Art is not a dream, nor a feverish state of wakefulness for those who are busy around. It is useless to be awake. Art occupies the intermediate space, the interstice between the two moments. The artist is rightly fickle: he pursues the possibility of catching on the fly, with the expertise he can afford only through his usual manual skills, the moment in which movement and stasis converge, where the image goes to settle, the possibility of language to give itself as representation. As happens with “In the interest of science” (2012).
“It is time to talk about poetry again, to let oneself be sucked and fascinated by art, accepting to be moved by it, to move along with its movement. Poetry is the place where the clash happens happily, where the work and the gaze find the point of armistice, of braking clash.”
The epiphany of art, its value, consists in the quality of giving itself as an apparition and revelation, as a sudden blindness that takes the eyes and makes them roll to the inside. Art turns the pupils inside the beholder, it tends to act as a gaze turned towards the interior. In order for this to happen, it is necessary that the work be made artfully, that in its execution it can manifest the multiplied workings of time and its fall as a concentrated immediacy, like a firework that rises, furrows the sky and then dissolves pointing towards the earth.
The artist’s hand contains within itself the space and the strength to make these fires explode, to start a representation in the opera theatre which is interminable, has no end and no aim, if not that to convey and produce a perspective of pleasure, a drift of pure going which finds in its own illumination the possibility to acknowledge the power of art to make permanent what seems to be moving and passing instead.
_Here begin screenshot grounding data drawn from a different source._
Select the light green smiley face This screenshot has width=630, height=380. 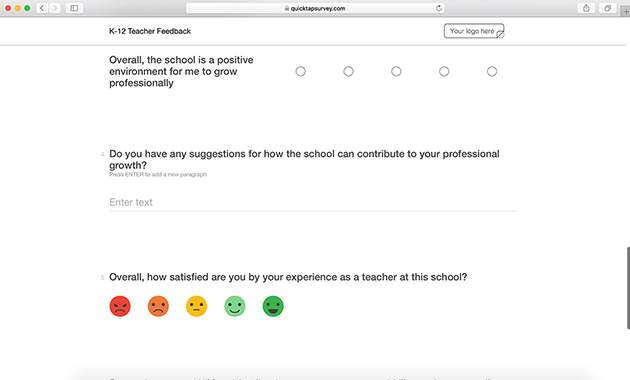pyautogui.click(x=235, y=306)
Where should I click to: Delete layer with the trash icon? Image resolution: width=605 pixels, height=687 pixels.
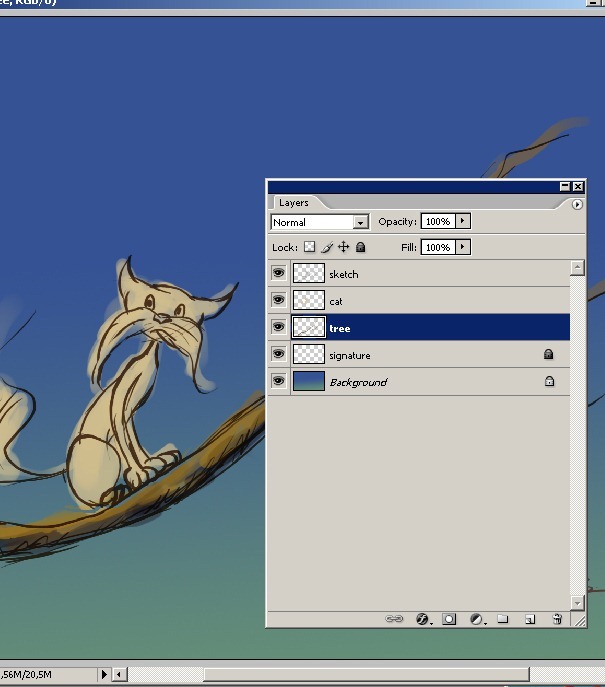(557, 619)
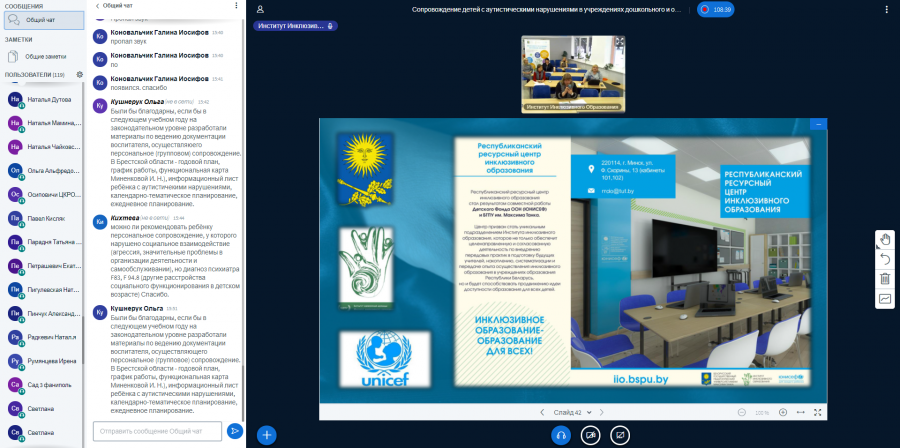Click the blue plus actions button
Viewport: 900px width, 448px height.
pos(266,435)
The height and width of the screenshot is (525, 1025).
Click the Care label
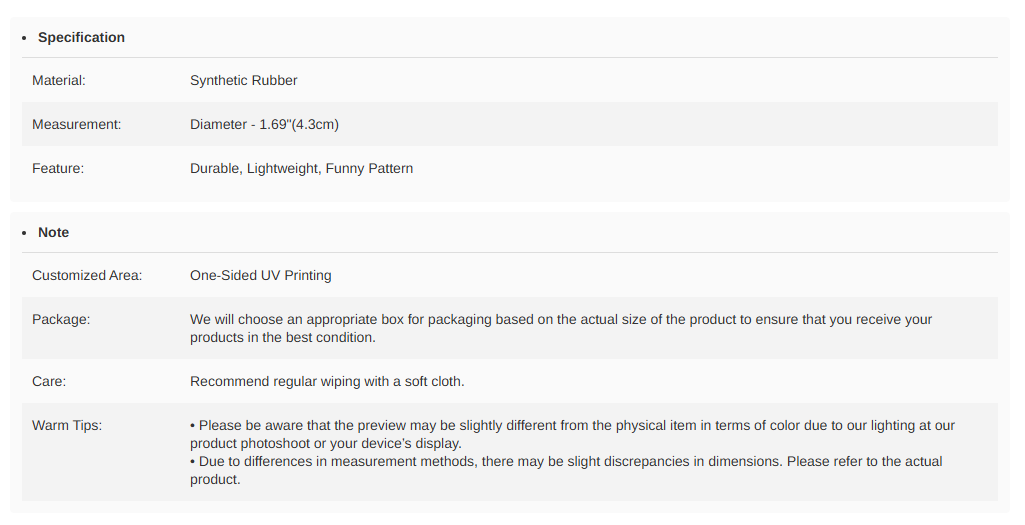click(x=49, y=381)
It is time to talk about poetry again, to let oneself be sucked and fascinated by art, accepting to be moved by it, to move along with its movement. Poetry is the place where the clash happens happily, where the work and the gaze find the point of armistice, of braking clash. Before art, before artfully made artworks, even the gods hasten to descend from the empyrean and to fall directly upon an unimaginable catastrophe, not contemplated by the order and disorder of things.
Amazement is therefore not a feeling that affects only men but touches all those who look at art and recognize that nothing similar exists in nature.